Instructions to follow
Pull from the data below each line where the word "computer" occurs, and copy it.
┌────────
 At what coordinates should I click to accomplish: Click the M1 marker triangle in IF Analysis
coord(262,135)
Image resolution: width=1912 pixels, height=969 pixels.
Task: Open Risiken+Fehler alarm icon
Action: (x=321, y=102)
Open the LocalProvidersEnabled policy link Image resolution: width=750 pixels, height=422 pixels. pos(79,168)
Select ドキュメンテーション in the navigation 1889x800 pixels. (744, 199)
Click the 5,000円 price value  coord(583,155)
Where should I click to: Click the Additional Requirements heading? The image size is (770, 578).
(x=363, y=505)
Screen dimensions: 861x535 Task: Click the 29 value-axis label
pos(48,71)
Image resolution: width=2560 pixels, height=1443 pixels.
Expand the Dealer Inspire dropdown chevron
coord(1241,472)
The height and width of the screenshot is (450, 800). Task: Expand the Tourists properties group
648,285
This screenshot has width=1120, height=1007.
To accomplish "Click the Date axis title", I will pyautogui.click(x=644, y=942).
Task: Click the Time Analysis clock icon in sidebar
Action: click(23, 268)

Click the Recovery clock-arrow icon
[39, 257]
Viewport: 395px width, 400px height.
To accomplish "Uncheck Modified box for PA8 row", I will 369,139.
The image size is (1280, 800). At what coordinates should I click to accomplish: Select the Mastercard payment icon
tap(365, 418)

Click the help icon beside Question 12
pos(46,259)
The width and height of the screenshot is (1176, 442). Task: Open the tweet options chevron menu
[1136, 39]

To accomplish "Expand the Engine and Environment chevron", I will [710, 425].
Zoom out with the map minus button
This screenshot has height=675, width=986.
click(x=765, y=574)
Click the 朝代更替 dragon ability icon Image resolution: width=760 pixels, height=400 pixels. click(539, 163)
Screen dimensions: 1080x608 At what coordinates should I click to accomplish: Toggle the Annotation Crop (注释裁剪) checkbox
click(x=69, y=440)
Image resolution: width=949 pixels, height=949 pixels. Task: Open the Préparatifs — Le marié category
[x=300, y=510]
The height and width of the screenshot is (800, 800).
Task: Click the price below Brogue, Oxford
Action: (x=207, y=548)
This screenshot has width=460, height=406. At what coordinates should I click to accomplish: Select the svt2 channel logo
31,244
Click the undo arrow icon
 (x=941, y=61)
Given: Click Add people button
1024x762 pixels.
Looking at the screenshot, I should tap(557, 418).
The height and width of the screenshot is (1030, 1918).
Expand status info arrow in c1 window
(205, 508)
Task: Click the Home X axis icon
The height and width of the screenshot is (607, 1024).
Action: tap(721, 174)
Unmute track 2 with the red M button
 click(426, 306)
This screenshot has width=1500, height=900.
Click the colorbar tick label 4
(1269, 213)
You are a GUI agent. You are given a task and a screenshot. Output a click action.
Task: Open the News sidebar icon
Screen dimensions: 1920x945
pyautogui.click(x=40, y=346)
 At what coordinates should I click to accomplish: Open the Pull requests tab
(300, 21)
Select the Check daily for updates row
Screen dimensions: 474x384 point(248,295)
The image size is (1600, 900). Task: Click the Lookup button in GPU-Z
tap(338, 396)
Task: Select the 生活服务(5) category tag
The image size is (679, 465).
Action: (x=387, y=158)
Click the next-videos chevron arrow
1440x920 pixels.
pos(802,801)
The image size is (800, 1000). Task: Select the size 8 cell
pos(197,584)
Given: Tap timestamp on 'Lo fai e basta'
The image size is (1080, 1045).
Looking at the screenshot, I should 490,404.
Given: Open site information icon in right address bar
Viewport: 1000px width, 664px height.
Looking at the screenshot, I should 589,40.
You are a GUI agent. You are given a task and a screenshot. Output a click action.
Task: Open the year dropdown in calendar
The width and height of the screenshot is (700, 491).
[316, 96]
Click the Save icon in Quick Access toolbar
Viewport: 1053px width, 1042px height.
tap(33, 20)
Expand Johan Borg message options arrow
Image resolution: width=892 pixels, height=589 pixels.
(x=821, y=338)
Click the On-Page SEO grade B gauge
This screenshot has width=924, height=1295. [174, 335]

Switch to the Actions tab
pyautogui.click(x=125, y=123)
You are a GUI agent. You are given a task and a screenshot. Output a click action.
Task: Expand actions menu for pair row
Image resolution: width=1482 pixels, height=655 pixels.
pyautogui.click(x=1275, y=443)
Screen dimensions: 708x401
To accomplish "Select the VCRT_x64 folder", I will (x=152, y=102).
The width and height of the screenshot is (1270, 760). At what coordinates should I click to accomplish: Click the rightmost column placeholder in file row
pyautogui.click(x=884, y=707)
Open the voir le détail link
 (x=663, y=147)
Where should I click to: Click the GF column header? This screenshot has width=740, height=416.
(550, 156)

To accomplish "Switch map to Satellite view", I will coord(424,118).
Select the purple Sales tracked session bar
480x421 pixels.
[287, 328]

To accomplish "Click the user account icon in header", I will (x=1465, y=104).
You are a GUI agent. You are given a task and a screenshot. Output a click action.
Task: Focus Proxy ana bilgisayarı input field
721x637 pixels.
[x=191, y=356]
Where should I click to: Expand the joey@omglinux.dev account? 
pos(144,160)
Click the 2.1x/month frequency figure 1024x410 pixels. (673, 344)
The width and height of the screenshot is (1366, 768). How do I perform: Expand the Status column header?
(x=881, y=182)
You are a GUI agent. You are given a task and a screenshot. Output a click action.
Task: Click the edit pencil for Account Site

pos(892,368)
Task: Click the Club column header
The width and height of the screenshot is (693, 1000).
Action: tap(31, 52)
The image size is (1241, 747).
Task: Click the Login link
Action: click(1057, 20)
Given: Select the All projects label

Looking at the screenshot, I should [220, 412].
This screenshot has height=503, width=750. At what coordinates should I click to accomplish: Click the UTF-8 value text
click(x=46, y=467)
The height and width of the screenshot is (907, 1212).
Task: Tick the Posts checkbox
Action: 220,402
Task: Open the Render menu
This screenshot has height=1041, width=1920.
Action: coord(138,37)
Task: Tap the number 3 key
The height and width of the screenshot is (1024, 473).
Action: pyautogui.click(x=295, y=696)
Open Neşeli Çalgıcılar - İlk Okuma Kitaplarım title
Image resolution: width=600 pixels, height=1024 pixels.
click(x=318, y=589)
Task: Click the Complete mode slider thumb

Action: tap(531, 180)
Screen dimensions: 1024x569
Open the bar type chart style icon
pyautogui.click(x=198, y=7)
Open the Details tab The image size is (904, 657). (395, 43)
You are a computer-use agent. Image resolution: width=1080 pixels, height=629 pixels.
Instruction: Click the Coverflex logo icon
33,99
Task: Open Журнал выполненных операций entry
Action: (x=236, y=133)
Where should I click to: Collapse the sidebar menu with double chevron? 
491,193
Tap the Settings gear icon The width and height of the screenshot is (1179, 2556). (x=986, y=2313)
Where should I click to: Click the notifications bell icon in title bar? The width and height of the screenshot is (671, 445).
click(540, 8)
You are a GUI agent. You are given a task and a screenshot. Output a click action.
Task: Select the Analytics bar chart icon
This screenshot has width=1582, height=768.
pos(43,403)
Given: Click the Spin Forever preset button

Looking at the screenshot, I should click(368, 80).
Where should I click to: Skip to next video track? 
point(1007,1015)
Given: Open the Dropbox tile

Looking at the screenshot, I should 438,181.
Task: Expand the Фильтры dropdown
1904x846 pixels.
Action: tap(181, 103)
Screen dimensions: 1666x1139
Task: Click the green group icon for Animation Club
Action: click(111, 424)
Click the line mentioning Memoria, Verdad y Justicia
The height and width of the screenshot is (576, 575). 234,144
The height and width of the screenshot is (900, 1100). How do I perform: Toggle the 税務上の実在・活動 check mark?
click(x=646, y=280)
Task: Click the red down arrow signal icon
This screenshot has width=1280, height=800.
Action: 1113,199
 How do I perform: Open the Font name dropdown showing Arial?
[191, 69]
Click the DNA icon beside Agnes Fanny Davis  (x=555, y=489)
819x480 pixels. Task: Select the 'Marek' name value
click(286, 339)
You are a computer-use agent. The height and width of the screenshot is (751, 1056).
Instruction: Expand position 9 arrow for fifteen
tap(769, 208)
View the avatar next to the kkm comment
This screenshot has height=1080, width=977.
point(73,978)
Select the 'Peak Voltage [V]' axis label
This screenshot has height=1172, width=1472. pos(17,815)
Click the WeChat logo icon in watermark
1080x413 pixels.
└────────
Result of this exercise
You are a computer-use agent. Image resolution: width=1080 pixels, height=629 pixels.
You are a computer-use agent. The height and width of the screenshot is (751, 1056).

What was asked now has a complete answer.